§ **PERMINTAAN TUGAS A**
Tentukan apakah setiap pernyataan berikut sesuai dengan esai tentang Iberamsyah Amandit, lalu jawab ya atau tidak disertai kutipan persis dari esai tersebut yang menjadi dasarnya: (i) Iberamsyah Amandit lahir pada 9 Agustus 1943; (ii) Iberamsyah Amandit mulai menulis puisi pada tahun 1965; (iii) Iberamsyah Amandit menjadi peserta kongres Komunitas Sastra Indonesia di Cisarua Bogor pada 2012.
§ **PERMINTAAN TUGAS B**
Sebutkan semua media yang menurut esai tentang Iberamsyah Amandit pernah memublikasikan puisinya.
§ **PERMINTAAN TUGAS C**
Lanjutkan esai tentang perjalanan puisi Iberamsyah Amandit, dimulai setelah kalimat terakhir yang tersedia.

§ **DOKUMEN**
----

Add caption |
Kamis, 20 Maret 2014
# esai
# Lemari Buku Nai
MENYUSURI JALAN PUISI (BERSAMA) IBRAMSYAH AMANDIT
by
Nailiya Nikmah
on
14.17
MENYUSURI JALAN PUISI (BERSAMA) IBRAMSYAH AMANDIT
Esai Nailiya Nikmah
JKF
Seberapa
besar cintamu pada puisi? Tunggu, jangan jawab pertanyaan tersebut sebelum
menjawab pertanyaan yang satu ini, seberapa jauh perjalanan puisimu? Jawaban
atas pertanyaan ini bukan semata tentang jarak dan waktu melainkan tentang
ketekunan. Sebagai pelajaran tentang
ketekunan dalam perjalanan puisi, tidak berlebihan kiranya jika kita menengok
perjalanan puisi sastrawan yang satu ini untuk mengaca diri sebelum melanjutkan
perjalanan puisi kita.
Iberamsyah
Amandit (IA) bin H. Lawier lahir di Desa Tabihi Kanan, Kelirahan Karang Jawa,
Kec Padang Batung, Kandangan, Kab HSS 9 Agustus 1943. Menempuh pendidikan
(1949-1950) di Sekolah Rakyat Desa Tabihi Kiri dan di Karang Jawa (1 tahun),
lalu ke SR 6 tahun di Tamban (lulus 1957); dilanjutkan ke Sekolah Menengah
Islam Pertama (SMIP) di Jalan Masjid Jami, Banjarmasin
(lulus 1961), Madrasah Menengah Tinggi – depan Masjid Agung – Yogyakarta
(lulus 1965) dan FKIS, Jurusan Ilmu Administrasi, IKIP Negeri Yogyakarta,
sampai tingkat sarjana muda (1971). Menulis puisi sejak 1970. Ia bergabung dan
lesehan mendengarkan pembacaan puisi oleh penulis-penulis Insani dan para
penyair Persada Studi Klub pimpinan “Presiden Malioboro”, Umbu Landu Paranggi.
IA
kembali ke Kalimantan Selatan (1972), terus menulis dan membacakan puisi di
acara Untaian Mutiara Sekitar Ilmu dan Seni RRI Banjarmasin, asuhan Hijaz Yamani. Setiap
tahun ia mengikuti Aruh Sastra (:Aruh Sastra merupakan even sastra tahunan terbesar
yang diselenggarakan di Kalimantan Selatan). Ia juga menjadi peserta Temu
Sastrawan Nusantara Melayu Raya 5 Negara di Padang (2012); peserta Kongres
Komunitas Sastra Indonesia (KSI) di Cisarua Bogor (2012). Puisinya dipublikasikan Harian
Mercusuar (yogyakarta), Mingguan Sampe (Samarinda), Dinamika Berita,
Banjarmasin Post dan Radar Banjarmasin. Beberapa karyanya juga diterbitkan
dalam beberapa antologi. Atas dedikasinya, ia pernah mendapat beberapa
penghargaan dari pemerintah.

----

§ **DATA TERSEDIA**
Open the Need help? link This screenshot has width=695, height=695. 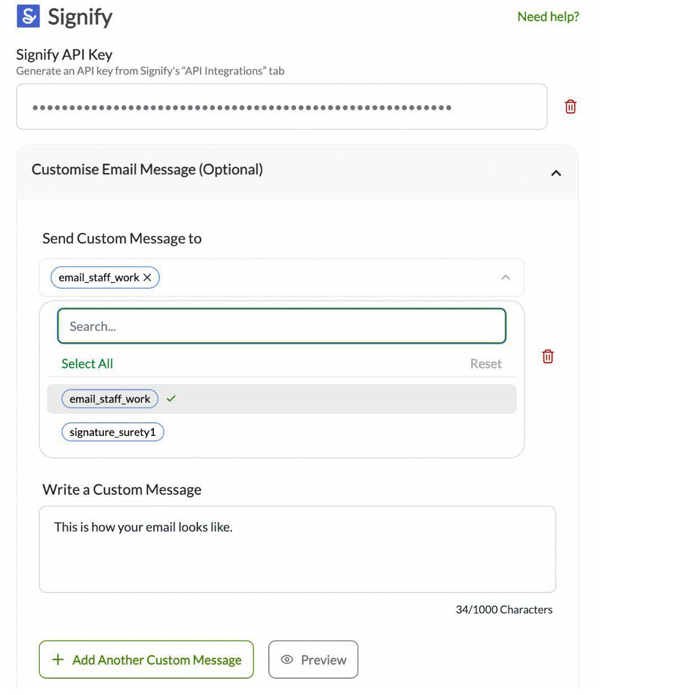tap(548, 17)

----

§ **HASIL TUGAS A**
(i) Ya: "Kab HSS 9 Agustus 1943"
(ii) Tidak: "Menulis puisi sejak 1970."
(iii) Ya: "peserta Kongres Komunitas Sastra Indonesia (KSI) di Cisarua Bogor (2012)"

§ **HASIL TUGAS B**
Harian Mercusuar (yogyakarta), Mingguan Sampe (Samarinda), Dinamika Berita, Banjarmasin Post, Radar Banjarmasin

§ **HASIL TUGAS C**
Desember 2010, IA mengalami stroke. Yang
membanggakan, stroke tidak membuatnya menghentikan perjalanan puisinya. Juni
2013, antologi puisinya yang berjudul Tikar Pandan terbit. Membaca antologi
yang diterbitkan oleh UPT Taman Budaya Kalsel, Dinas Pemuda Olahraga,
Kebudayaan dan Pariwisata Pemprov Kalsel kerja sama dengan Penerbit Pustaka
Banua, akan terbaca perjalanan puisinya di fase stroke.
Definisi
menurut WHO: stroke adalah terjadinya gangguan fungsional otak fokal maupun
global secara mendadak dan akut yang berlangsung lebih dari 24 jam akibat
gangguan aliran darah otak. Menurut Neil F Gordon: stroke adalah gangguan potensial yang fatal
pada suplai darah bagian otak. Tidak ada satupun bagian tubuh manusia yang
dapat bertahan bila terdapat gangguan suplai darah dalam waktu relatif lama
sebab darah sangat dibutuhkan dalam kehidupan terutama oksigen pengangkut bahan
makanan yang dibutuhkan pada otak dan otak dalah pusat kontrol sistem tubuh
termasuk perintah dari semua gerakan fisik (http://infostroke.wordpress.com/pengertian-stroke/
).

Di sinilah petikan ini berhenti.